Too Many Shoppers Ignore This Red Flag When Buying Frozen Shrimp. (Hint, It's Hiding In The Ingredients List)
From shrimp scampi to gumbo, frozen shrimp has a place in every seafood lover's fridge. It's tough to beat the convenience of frozen shrimp, but some are warning of a potentially harmful chemical lurking in the ingredients list — sodium tripolyphosphate — that seafood processors may use to improve the appearance of seafood. STPP falls into the U.S. Food and Drug Administration's "generally recognized as safe" category, so you don't have to worry about negative health effects from consuming the quantity typically included in frozen seafood. One thing you do have to worry about, however — the chemical's effect on your wallet (stick with us here).

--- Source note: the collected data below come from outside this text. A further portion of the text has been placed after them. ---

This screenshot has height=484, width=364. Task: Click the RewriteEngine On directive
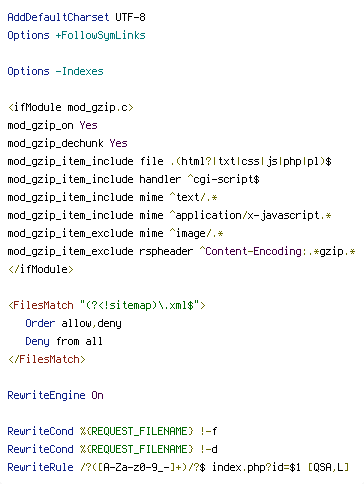tap(55, 395)
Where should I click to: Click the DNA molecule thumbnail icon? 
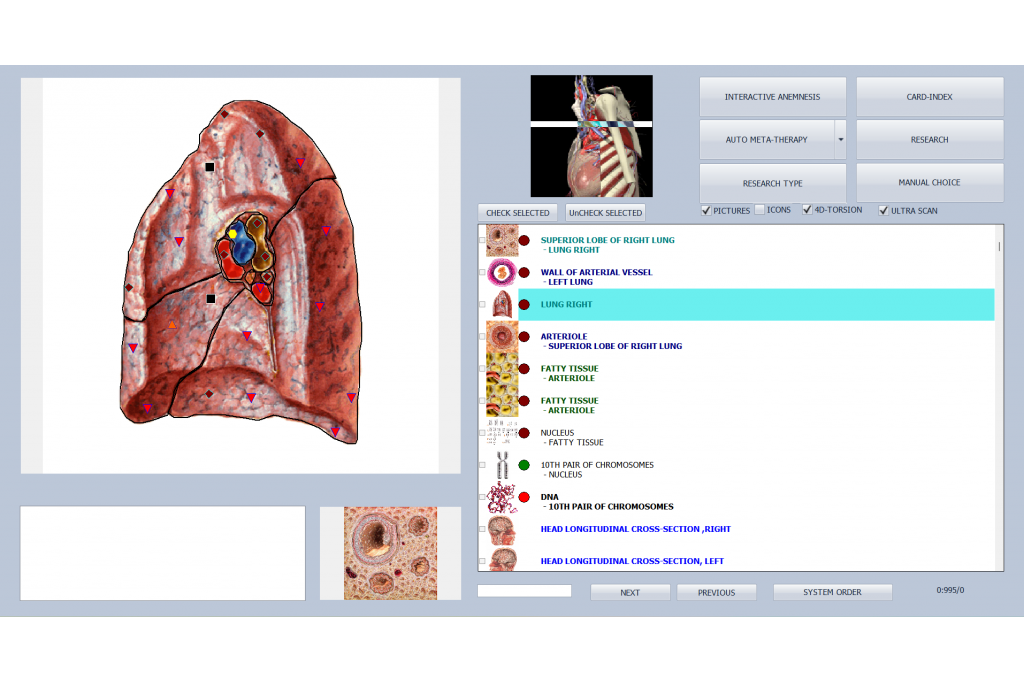(x=502, y=497)
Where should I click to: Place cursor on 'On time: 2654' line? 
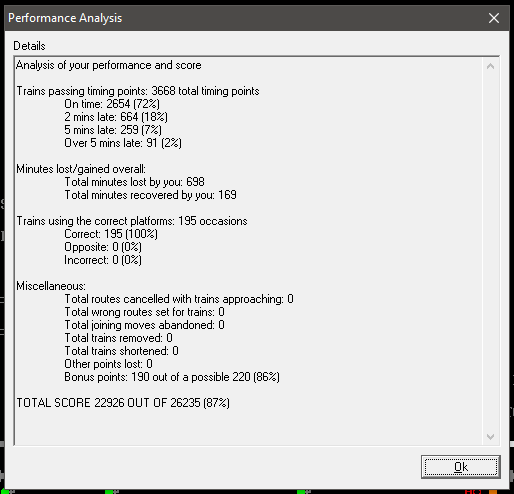click(112, 104)
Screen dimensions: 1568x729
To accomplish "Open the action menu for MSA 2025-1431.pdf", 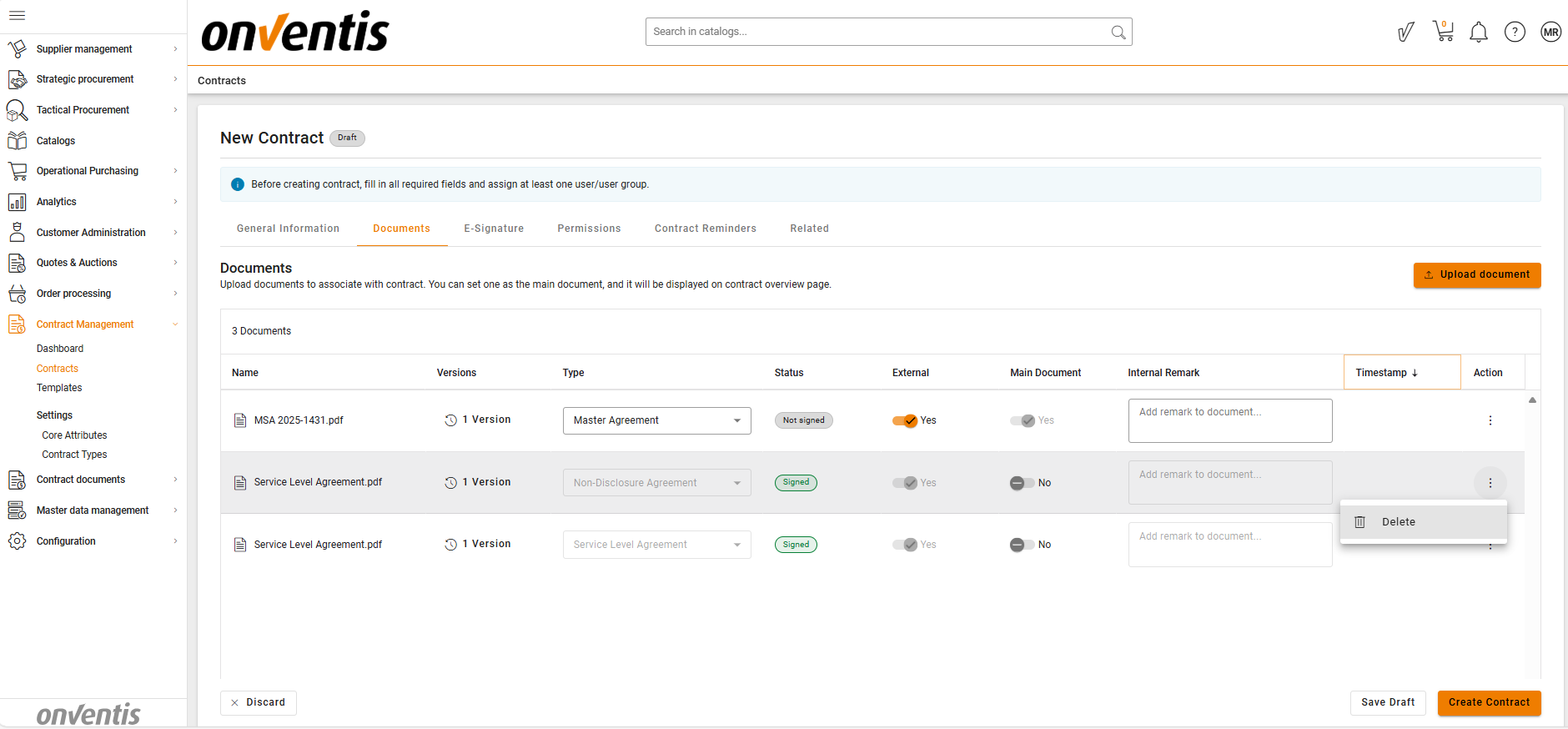I will tap(1490, 420).
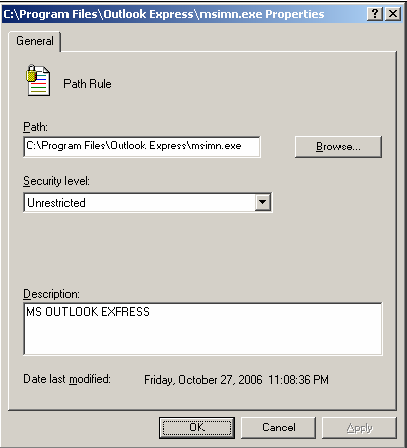Click into the Path text field
The image size is (407, 448).
point(142,146)
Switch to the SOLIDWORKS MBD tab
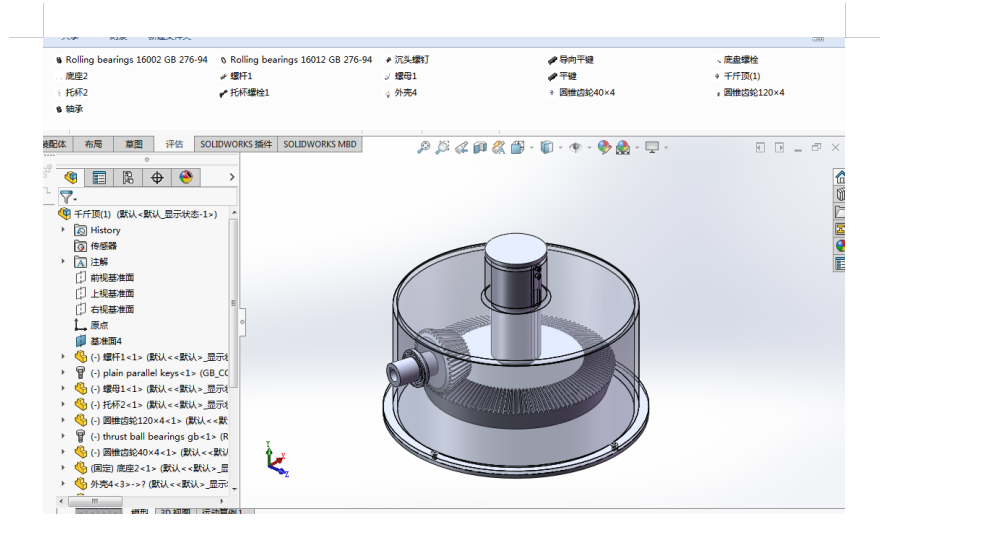 319,144
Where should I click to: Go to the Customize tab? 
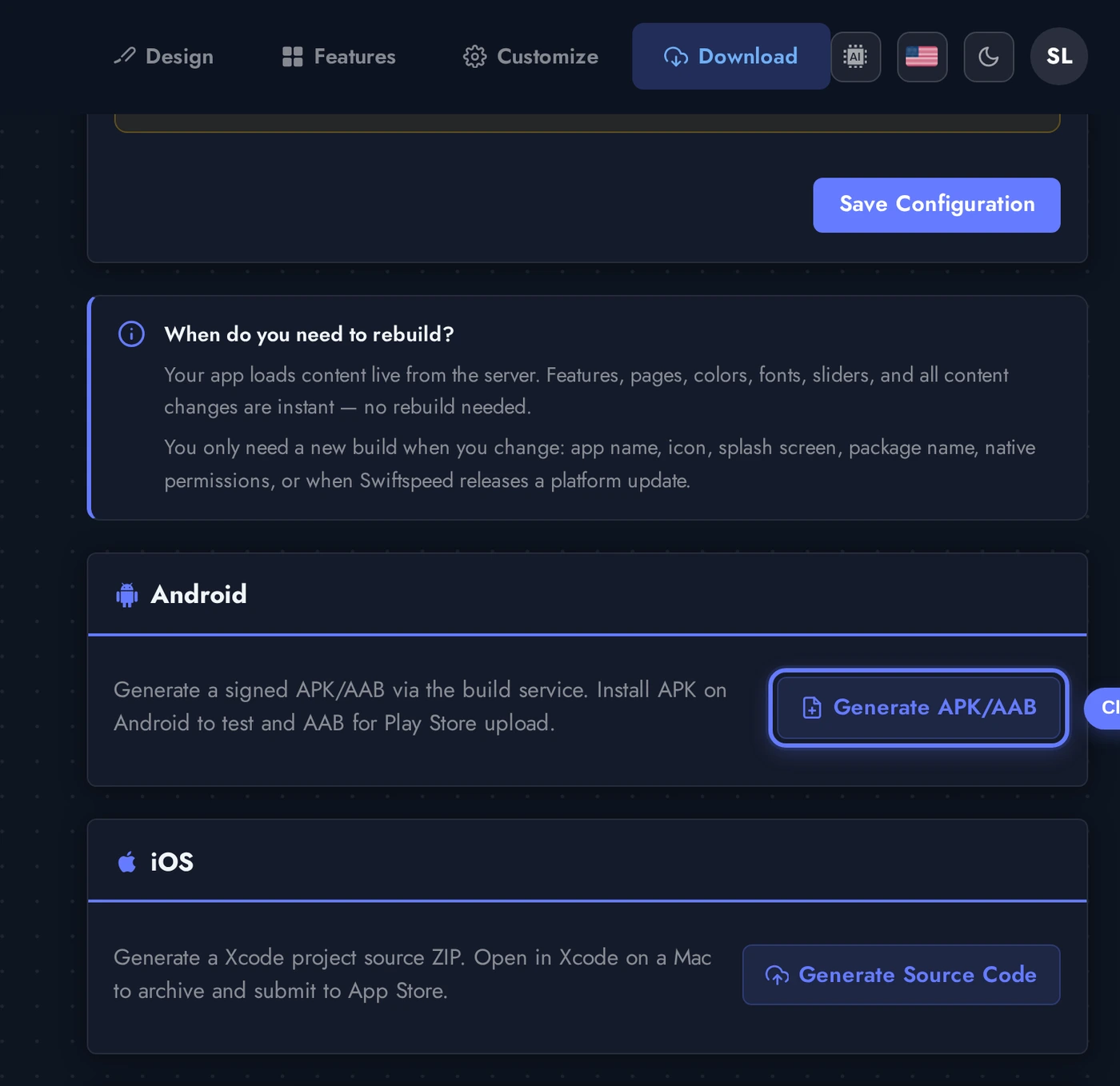530,57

When added to shrimp and other types of seafood, STPP can help create the illusion of fresher fish, especially after its been frozen. Normally, the proteins in fish break down as ice crystals develop during the freezing process. STPP increases the amount of water a food can absorb and retain, giving it a plumped-up appearance (think of it like lip filler for seafood). In addition to changing the look of shrimp, STPP also drives up the price by making you pay for added water weight.
How to tell if your seafood has been treated with STPP — even if it's not listed as an ingredient
If you're buying shrimp from the seafood counter or a restaurant, however, things can get a little trickier. Most shrimp sold at restaurants has been frozen at some point. This can also be the case at seafood counters. To learn whether the shrimp there has been treated with STPP, tell the person waiting on you that you're looking for dry-packed shrimp (or other seafood). "Dry" is seafood industry lingo for untreated with STPP, and any fishmonger worth their salt will know what you're talking about.
Another way to tell if your shrimp has been treated with STPP: Take a look at it as it cooks. As the water begins to steam away, you might notice that your shrimp is becoming smaller than usual as well as dull and rubbery — a clear sign that the puffing effect of the STPP is wearing off. While there's nothing that's actually dangerous about eating seafood that's been treated with STPP, it's smart to avoid it if you can. Whether you're making copycat Red Lobster shrimp scampi or you're cooking up a shrimp and eggplant stir-fry, seafood is pricey, and staying away from STPP can help you make sure you're getting your money's worth.